Dataset Subsets

Dataset subsets allow restricting a dataset (or parts of a metadataset hierarchy) to a specific portion of the available samples. This is useful for rapid prototyping, ablation studies, different training stages, or constructing disjoint train/validation/test splits that differ from the original dataset configuration.

A subset is defined by a two-element range list consisting of [start, end] (where start is inclusive, end exclusive). Each element can be either

  • a percentage string (e.g. "0%", "12.5%", "100%") – interpreted relative to each inner dataset size, or

  • an absolute integer – interpreted as a sample index. Absolute indices are only allowed for leaf datasets (path to a prepared dataset containing .nv-meta).

Basic example

The snippet below keeps the first 80 % of COYO train split (as defined in the split.yaml) for training while evaluating on the remaining 20 % of the train split. Note how the subset key is placed directly next to the corresponding path.

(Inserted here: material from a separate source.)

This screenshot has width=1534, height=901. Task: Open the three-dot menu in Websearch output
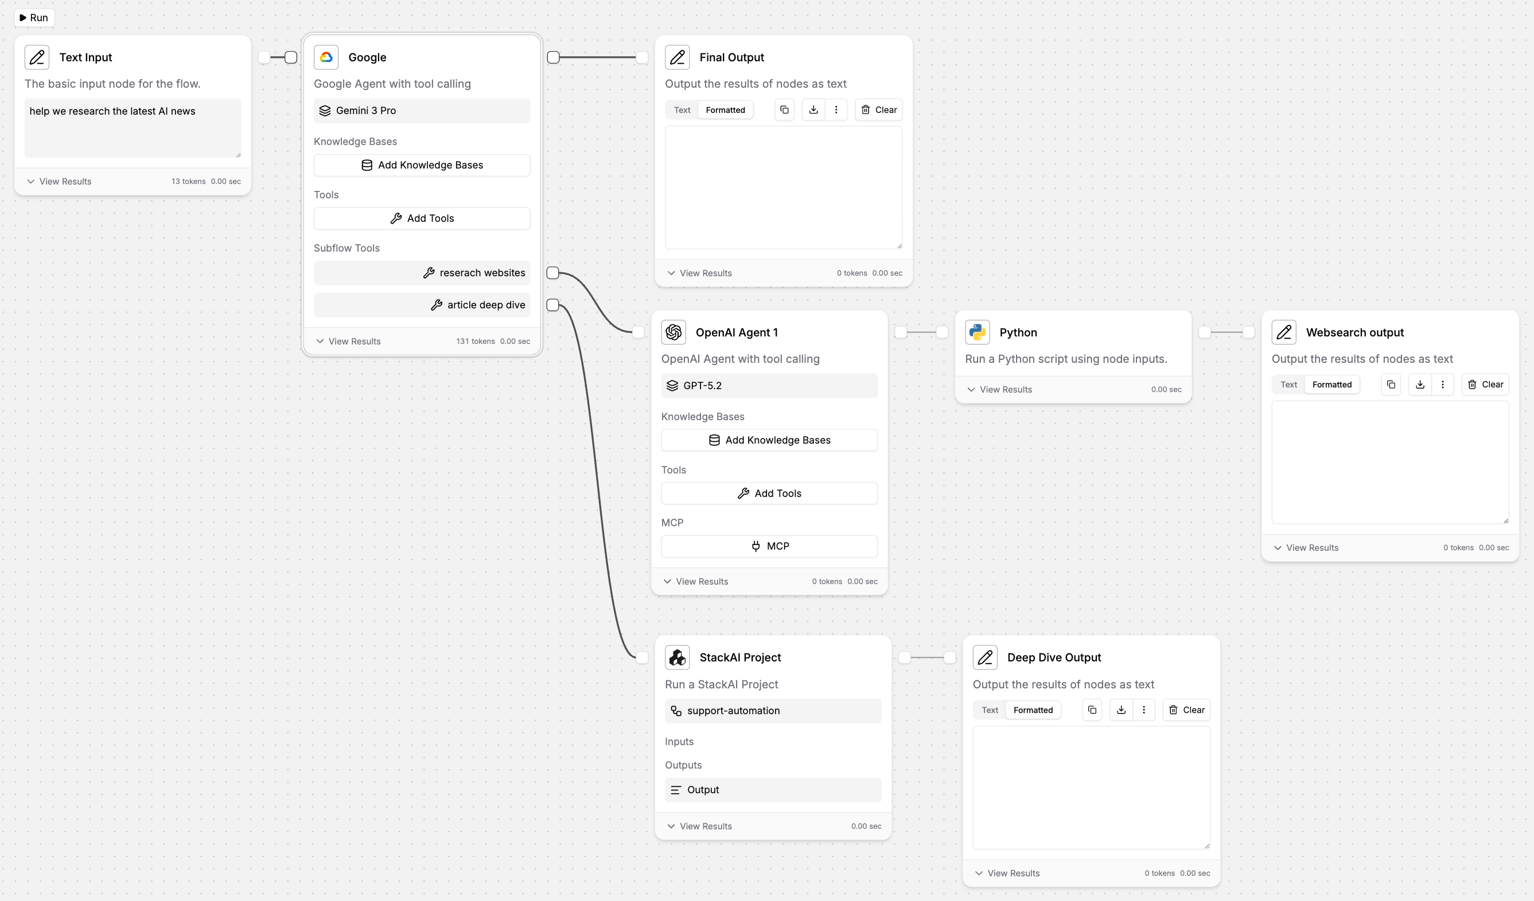click(1442, 384)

__module__: megatron.energon
__class__: MetadatasetV2
splits:
  train:
    path: ./coyo
    subset: {range: [0%, 80%]}
  val:
    path: ./coyo
    split: train
    subset: {range: [80%, 100%]}

Nested subsets and merging rules

Subsets can appear at any level that ultimately yields samples (direct path reference to a prepared dataset containing .nv-meta, join, blend, blend_epochized). When multiple subsets are nested, the inner subset is applied first, then the portion selected by the outer subset is applied within the already selected range. For percentages the ranges are composed multiplicatively.

Example: the outer subset [0%, 50%] followed by an inner subset [25%, 75%] results in the final range [25%, 50%] of the original dataset.

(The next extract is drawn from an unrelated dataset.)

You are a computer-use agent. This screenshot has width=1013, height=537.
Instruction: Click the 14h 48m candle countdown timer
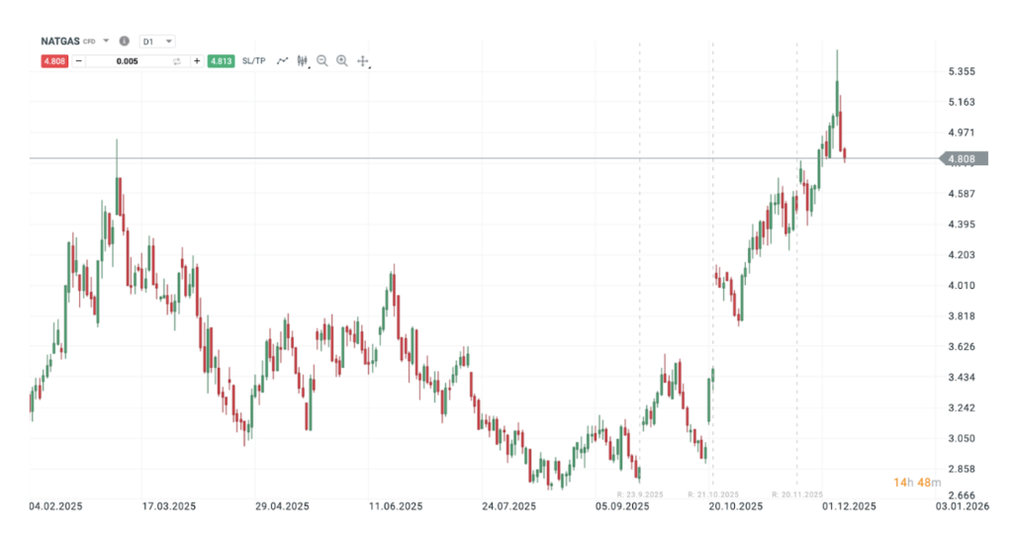pos(917,482)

Absolute indices short-circuit merging: they can only be specified at the leaf level and must not be combined with another absolute range farther up the hierarchy.

Absolute ranges

Absolute indices are handy when exact sample counts are required.

Advanced examples

The following configuration combines the absolute ranges with the nested rules. The inner subset takes the first 1000 samples from COCO train split and mixes them with the full COYO train split using weight-based blending. The outer nesting then reduces the inner ranges to the first 50%, thus only taking the first 500 samples of COCO, mixed with the first 50% of the COYO dataset effectively.

__module__: megatron.energon
__class__: MetadatasetV2
splits:
  train:
    # The subset is applied to each blended dataset separately.
    # I.e. for the first, the sample range is [0, 500], for the second the range is [0%, 50%]
    subset: {range: [0%, 50%]}
    blend:
      - weight: 1.0
        path: ./coco
        subset:
          # Take exactly 1000 samples (indices 0-999)
          range: [0, 1000]
      - weight: 1.0
        path: ./coyo

Absolute ranges can also be specified to run up to the end of the dataset using the end keyword:

__module__: megatron.energon
__class__: MetadatasetV2
splits:
  train:
    path: ./coyo
    subset: {range: [1422, end]}

Python usage

No API changes are required on the Python side – subsets are fully specified in the YAML. Simply load the dataset with the regular helpers.